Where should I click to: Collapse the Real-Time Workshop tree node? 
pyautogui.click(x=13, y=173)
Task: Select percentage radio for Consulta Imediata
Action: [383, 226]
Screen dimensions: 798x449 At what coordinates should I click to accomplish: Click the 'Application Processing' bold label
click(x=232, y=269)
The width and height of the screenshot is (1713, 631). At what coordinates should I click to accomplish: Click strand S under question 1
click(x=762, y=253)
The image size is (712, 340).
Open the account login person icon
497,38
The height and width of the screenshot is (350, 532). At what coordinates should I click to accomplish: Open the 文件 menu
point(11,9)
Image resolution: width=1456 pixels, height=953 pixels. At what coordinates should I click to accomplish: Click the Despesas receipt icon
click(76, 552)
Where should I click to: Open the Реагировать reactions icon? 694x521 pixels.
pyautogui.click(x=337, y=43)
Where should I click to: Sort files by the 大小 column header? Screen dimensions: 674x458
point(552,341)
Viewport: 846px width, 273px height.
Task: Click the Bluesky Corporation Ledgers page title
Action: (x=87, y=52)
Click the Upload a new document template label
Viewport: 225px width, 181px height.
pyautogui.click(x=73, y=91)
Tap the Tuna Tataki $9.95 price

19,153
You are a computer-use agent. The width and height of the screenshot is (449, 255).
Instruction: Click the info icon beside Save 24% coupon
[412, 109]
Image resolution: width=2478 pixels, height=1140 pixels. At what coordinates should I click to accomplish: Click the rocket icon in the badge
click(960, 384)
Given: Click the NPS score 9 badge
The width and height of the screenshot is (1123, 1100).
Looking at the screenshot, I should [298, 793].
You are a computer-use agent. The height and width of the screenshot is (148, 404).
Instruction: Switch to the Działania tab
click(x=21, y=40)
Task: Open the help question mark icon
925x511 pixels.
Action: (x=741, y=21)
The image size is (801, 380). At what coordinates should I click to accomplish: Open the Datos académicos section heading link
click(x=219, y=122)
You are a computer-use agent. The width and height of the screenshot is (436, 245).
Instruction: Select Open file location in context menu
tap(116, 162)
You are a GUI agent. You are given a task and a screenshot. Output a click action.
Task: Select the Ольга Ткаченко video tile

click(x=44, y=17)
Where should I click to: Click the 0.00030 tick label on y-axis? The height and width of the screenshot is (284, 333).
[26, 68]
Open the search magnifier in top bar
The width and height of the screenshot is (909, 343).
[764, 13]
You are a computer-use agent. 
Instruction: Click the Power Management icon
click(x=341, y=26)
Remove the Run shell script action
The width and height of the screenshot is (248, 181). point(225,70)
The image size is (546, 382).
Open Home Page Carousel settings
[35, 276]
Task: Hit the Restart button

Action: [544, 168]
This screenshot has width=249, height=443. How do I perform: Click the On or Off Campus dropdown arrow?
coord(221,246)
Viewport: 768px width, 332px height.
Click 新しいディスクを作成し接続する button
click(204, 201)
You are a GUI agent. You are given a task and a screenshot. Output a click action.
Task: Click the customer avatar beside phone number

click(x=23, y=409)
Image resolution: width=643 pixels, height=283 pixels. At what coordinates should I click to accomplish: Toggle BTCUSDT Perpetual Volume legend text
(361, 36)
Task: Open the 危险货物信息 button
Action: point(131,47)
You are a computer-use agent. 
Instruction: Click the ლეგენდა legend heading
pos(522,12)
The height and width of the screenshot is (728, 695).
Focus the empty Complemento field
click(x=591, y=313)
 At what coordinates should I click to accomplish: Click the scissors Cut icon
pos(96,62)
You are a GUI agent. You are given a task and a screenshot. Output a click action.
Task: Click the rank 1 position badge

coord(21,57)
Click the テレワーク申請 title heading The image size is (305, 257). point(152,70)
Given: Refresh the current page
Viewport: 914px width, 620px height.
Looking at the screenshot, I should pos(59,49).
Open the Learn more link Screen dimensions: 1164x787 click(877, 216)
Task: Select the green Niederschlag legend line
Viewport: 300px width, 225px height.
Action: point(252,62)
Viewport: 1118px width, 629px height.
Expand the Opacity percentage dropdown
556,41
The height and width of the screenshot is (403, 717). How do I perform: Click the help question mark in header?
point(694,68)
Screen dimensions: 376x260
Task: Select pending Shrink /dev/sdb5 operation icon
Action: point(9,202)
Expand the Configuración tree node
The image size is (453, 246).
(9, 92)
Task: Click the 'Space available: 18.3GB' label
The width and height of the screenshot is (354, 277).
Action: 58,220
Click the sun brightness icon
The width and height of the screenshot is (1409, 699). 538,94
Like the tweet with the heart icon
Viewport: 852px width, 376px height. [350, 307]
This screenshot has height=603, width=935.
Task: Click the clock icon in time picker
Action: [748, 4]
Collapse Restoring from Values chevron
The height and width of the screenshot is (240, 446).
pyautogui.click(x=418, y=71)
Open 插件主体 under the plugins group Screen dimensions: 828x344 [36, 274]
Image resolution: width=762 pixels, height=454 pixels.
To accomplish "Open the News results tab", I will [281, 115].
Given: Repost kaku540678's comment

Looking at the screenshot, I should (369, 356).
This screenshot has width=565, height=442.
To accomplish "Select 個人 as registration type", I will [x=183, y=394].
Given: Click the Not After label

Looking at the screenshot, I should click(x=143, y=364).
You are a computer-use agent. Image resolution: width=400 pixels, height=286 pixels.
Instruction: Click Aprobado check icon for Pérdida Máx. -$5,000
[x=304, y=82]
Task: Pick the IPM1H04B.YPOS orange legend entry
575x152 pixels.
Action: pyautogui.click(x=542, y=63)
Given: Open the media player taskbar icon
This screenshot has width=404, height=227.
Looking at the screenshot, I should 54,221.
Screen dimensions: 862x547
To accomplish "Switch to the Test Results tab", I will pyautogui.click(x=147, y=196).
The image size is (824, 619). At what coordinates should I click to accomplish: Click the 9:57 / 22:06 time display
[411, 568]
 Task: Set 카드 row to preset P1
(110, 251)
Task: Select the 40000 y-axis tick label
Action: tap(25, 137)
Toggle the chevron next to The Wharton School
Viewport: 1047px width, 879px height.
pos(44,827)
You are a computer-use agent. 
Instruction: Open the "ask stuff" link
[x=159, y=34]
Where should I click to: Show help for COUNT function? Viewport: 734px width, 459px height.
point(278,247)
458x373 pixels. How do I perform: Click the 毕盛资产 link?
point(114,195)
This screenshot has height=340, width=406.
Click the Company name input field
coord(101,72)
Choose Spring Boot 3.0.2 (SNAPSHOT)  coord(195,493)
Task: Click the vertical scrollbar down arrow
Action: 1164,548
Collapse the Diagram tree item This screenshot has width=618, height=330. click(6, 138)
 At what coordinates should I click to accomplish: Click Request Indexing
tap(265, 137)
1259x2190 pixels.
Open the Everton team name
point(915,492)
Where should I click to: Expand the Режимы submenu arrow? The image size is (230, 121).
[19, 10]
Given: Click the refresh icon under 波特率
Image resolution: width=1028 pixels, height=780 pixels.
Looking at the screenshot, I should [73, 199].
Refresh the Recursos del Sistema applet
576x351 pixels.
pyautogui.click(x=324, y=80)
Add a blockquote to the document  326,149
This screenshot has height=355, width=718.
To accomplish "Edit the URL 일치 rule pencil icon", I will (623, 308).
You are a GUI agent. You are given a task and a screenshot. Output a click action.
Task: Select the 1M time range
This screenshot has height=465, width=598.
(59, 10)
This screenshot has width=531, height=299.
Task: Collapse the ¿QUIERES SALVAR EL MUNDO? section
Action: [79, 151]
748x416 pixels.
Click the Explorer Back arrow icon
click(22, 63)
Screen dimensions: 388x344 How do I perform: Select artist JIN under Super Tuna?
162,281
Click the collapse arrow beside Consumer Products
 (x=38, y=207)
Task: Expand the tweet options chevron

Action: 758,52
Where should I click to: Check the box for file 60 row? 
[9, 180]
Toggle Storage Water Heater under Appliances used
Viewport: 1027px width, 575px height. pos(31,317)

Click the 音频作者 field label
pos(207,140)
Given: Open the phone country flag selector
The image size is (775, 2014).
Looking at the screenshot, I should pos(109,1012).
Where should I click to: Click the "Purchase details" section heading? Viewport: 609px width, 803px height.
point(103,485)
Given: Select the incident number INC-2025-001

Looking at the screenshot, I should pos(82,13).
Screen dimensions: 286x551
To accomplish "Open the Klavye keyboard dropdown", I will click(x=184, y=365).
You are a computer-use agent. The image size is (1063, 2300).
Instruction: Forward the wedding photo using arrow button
━━━━━━━━━━
- _DIRECTIONS FOR THIS TASK_: Only one number is wanted: how many lines in the records above contain the string "will".

- _TASK ANSWER_: 5